What is the title of Marilynne Robinson's new book of essays named in the review?
== Given text
Reviews

Author sees world as sacred, mysterious

Reviewed By Jenny Martin
Sunday, May 1, 2016

If Flannery O’Connor’s “South” was “Christ-haunted,” then acclaimed writer Marilynne Robinson’s new book of essays, “The Givenness of Things,” might be said to be similarly haunted.

But Christ isn’t the only spirit in that house. The pages are visited by a host of others, including William James, Jonathan Edwards, John Locke, William Shakespeare and, perhaps most predominantly, John Calvin, which makes sense, because she is a Protestant. She describes herself as having an “arch-Protestant” mind. “No other tradition interests or attracts me,” she writes.

Yet Robinson is no dogmatist. Her religious and intellectual heritage determine the content of this collection, but in a way that tends to widen, rather than narrow, the conversation. Her lack of dogmatism seems to spring from a view of Providence that is connected closely with the arbitrariness of the given — that is, what we creatures of free will find ourselves unable to choose.

Indeed, her embrace of this limitation undergirds her belief that our proper posture toward God and the complexities of the world is one of reverence and awe. “Touch a limit of your understanding,” she writes in the essay “Decline,” “and it falls away, to reveal mystery upon mystery.”

Robinson’s essays laudably exhibit a high degree of biblical literacy. She inhabits the language of the Scriptures as her own home. Her Protestant background does, however, color her reading of the Bible and the history of its interpretation, which might belie a slight anti-Catholic bias.

The essay “Reformation,” for instance, connects the history of the Protestant Reformation to the rise of the vernacular and the broad dissemination of culture. She praises translators such as William Tyndale for making the Bible accessible to the average person — surely a good thing. But Robinson suggests that making the Scriptures plainer necessarily entails sloughing off intellectually elitist “interpretive strategies … that were traditionally applied to the reading of it.”

For her, that’s a good thing. To this Catholic reader, not so much. It’s a big church, and there is plenty of room for both simpler and more complex ways of interpreting Scripture.
====
== Extracted material
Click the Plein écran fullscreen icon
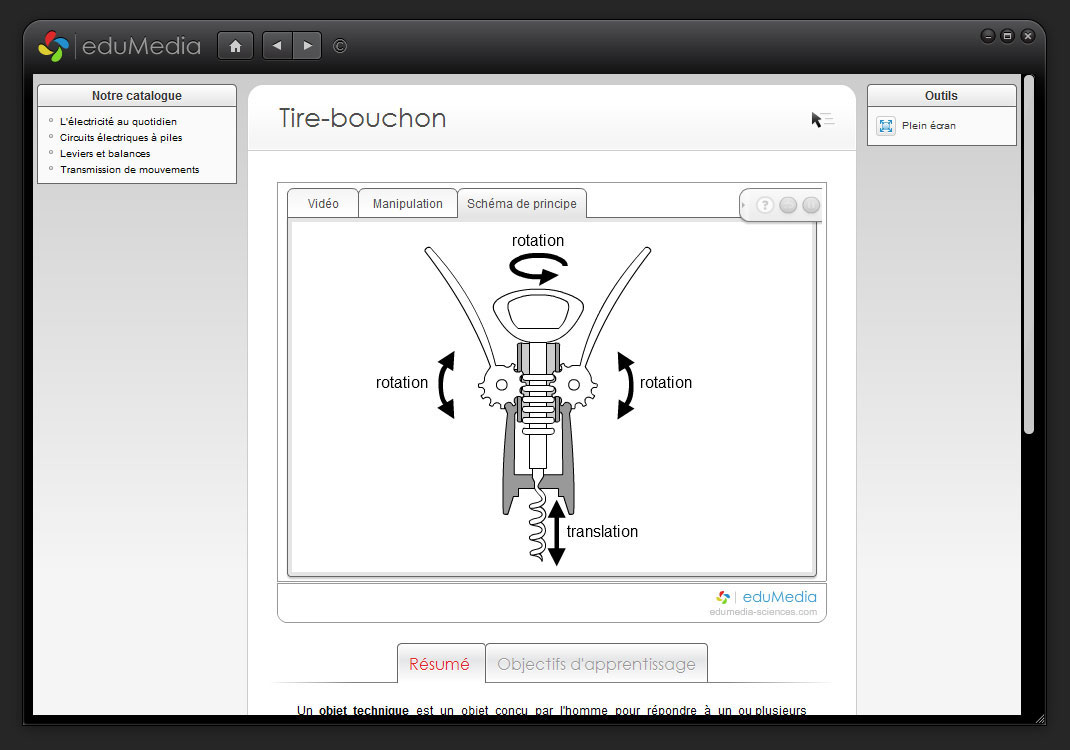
====
== Extracted material
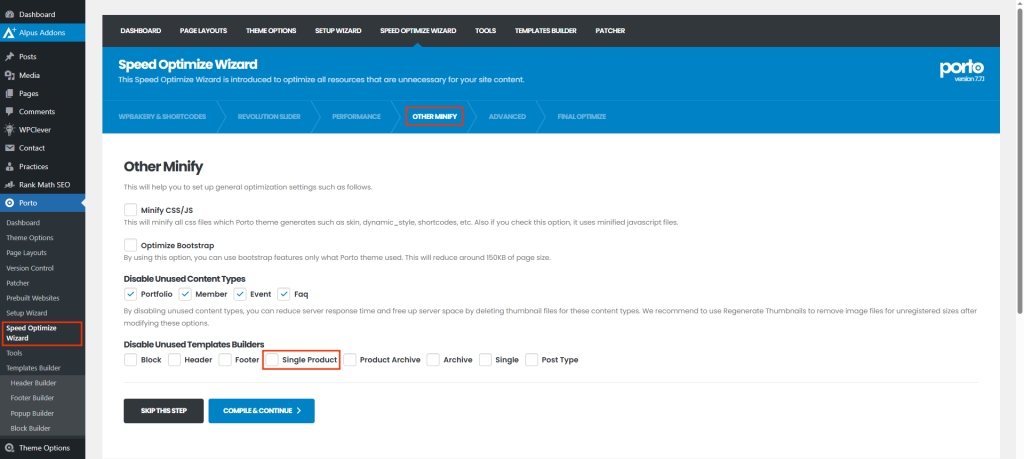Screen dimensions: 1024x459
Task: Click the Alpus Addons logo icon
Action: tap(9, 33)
====
## Solution to the problem
"The Givenness of Things"